Because I can add custom tags, I could add a
to capture significant achievements
and filter on that tag to later see just that list.
And it definitely feels good at the end of the week
to move those todos to a file that I can use when reporting status to management.
PlainTasks worked okay for me for quite a while, but there were a couple of drawbacks: visualizing the time it takes to complete tasks and capturing groupings of accomplishments in a more automated way. (It can archive automatically, but it ends up in one long list, which is why I hadn’t used it then.)
Time trackers and other methods
When working as a tech writer, I had many deadlines and relied on the Gantt chart view. I used Microsoft Project and later the wonderfully FOSS GanttProject. But you can’t make accurate time estimates in the Gantt chart without knowing how much time it takes you to do X, Y, and Z! I was happy when my friend Patrick introduced me to a program he wrote called WorkSpy that does just that. He used it for tracking his hours when he did contract work. It’s so easy to use. With one click it counts away and tracks the time for a task, and when you click to another project it tracks the time spent there. Simple.

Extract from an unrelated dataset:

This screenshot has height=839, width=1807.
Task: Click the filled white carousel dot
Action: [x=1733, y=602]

I used his nifty tool for many years, and because I loved jotting down notes in text files, I extended it to associate notes with tasks, notes I could use for my status reports. But, even this kind of note taking became a bit cumbersome compared to quickly jotting a line or two in a text file, such as during a meeting when things come up. And, after a while as I developed a gut feeling about how long it takes me to do certain tasks, I rarely needed a time tracker. But, I’d still recommend Patrick’s tool when starting unfamiliar projects or tracking hours for accounting purposes.

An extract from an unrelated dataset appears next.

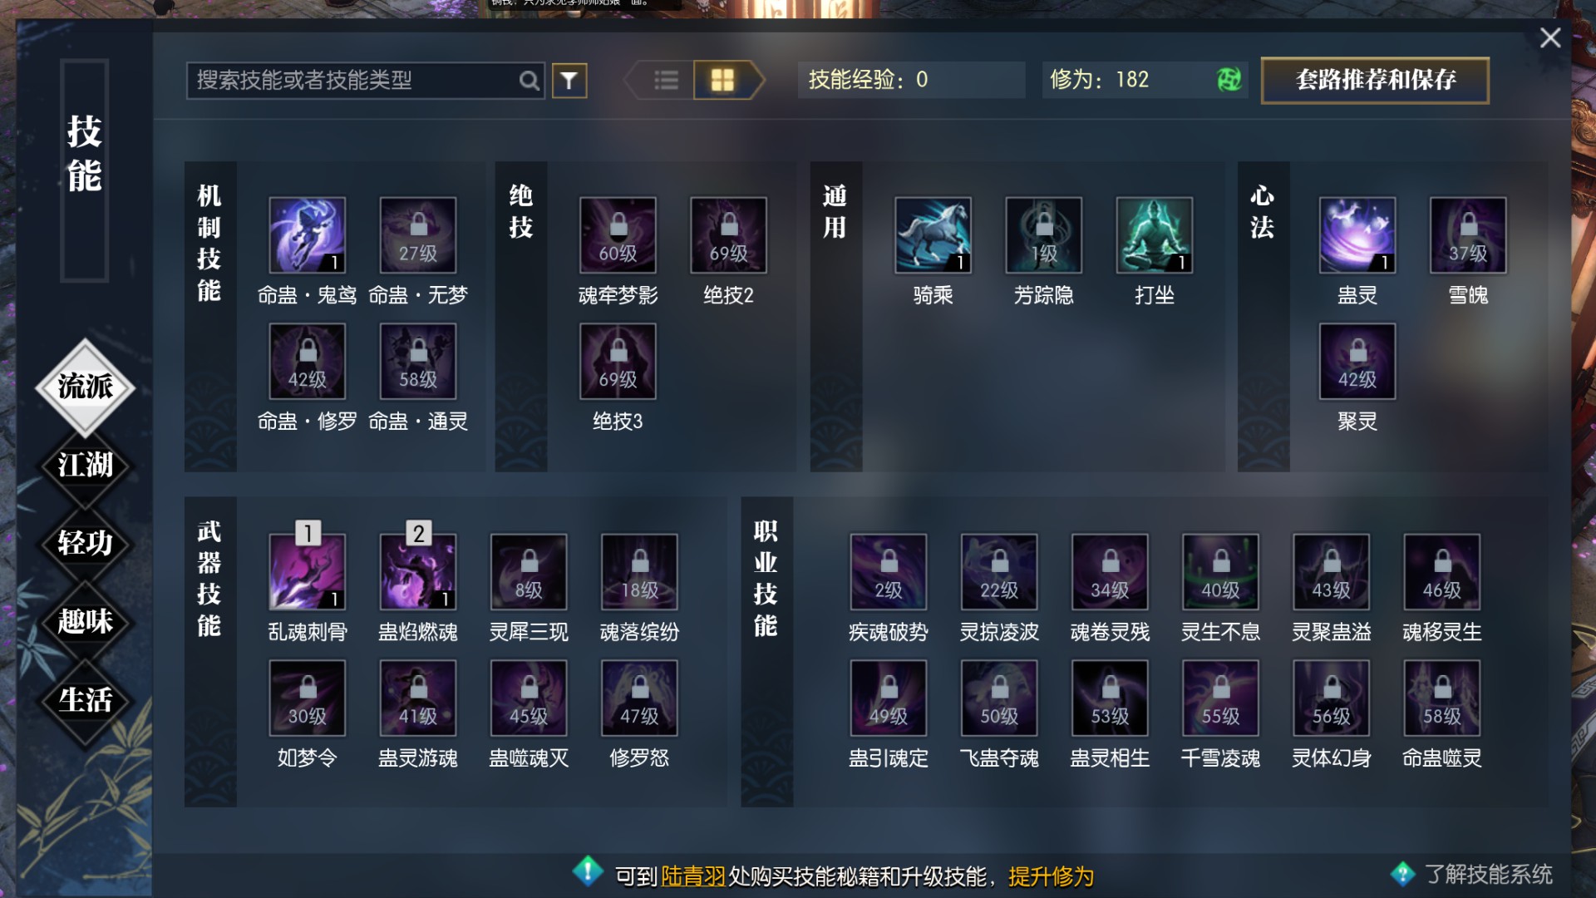Focus the skill search input field
1596x898 pixels.
point(353,81)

My search continued for an easy method of personal time management:
- I tried tracking todos with Github issues. But even with a script that uses the API from the command line, it was too much overhead compared with a plain text file.
- I’ve recently learned about Emacs org-mode, which might be the inspiration of things like PlainTasks, and far more functional. But no way am I going down that road of relearning a ga-zillion Emacs keyboard shortcuts. 🤡
- I looked at Obsidian, the Zettelkasten method,
and a little app called
jrnl, all nifty tools for working with text files. These are great for keeping and searching a journal or other notes, but aren’t quite task management.
For tasks/todos, I kept coming back to PlainTasks. Even when I started using VS Code as my primary editor, I’d keep Sublime Text around to view PlainTasks. That is, until I discovered the TODO Plus extension. It doesn’t have all the features of PlainTasks in SublimeText, but it has the ones I care about and a couple I didn’t know I needed.
As a plain text file, this method still suffers from the same two drawbacks as before. No visualization of the upcoming tasks or of the archive. So, because I wasn’t willing to give up the speed of a text file, I decided all it needed was a different view into it. This is when I chose to write hqtodo, a single-page web app that uses the TODO+ text file as its backend data source.
Mermaid and Apexcharts visualizations FTW!
The video and hqtodo
README file describe how it works, but it essentially displays three things:
- The in-progress and backlogged todos that remain. A Mermaid gantt chart is used for this.
- The archived todos in two groupings: by week and by tag (project category).
- A graph of the cumulative tally of the time spent on completed tasks (where a quick glance at the slope shows my velocity). An Apexcharts area chart is used for this.
If my job were more mobile, less time spent at a single desktop, a simple text file might not be the best choice. Logging into a web app might be the way to go such as using a bot on Slack or setting up a Getting Things Done todo list on Notion because wherever I can log in, be it a phone or laptop, there it is. However, I did discover a decent file editor for Android from which I might be able to sync and edit the same TODO file as on my desktop. But, no phone app necessary for me, unless I start doing more DIY home projects, which just ain’t my thing.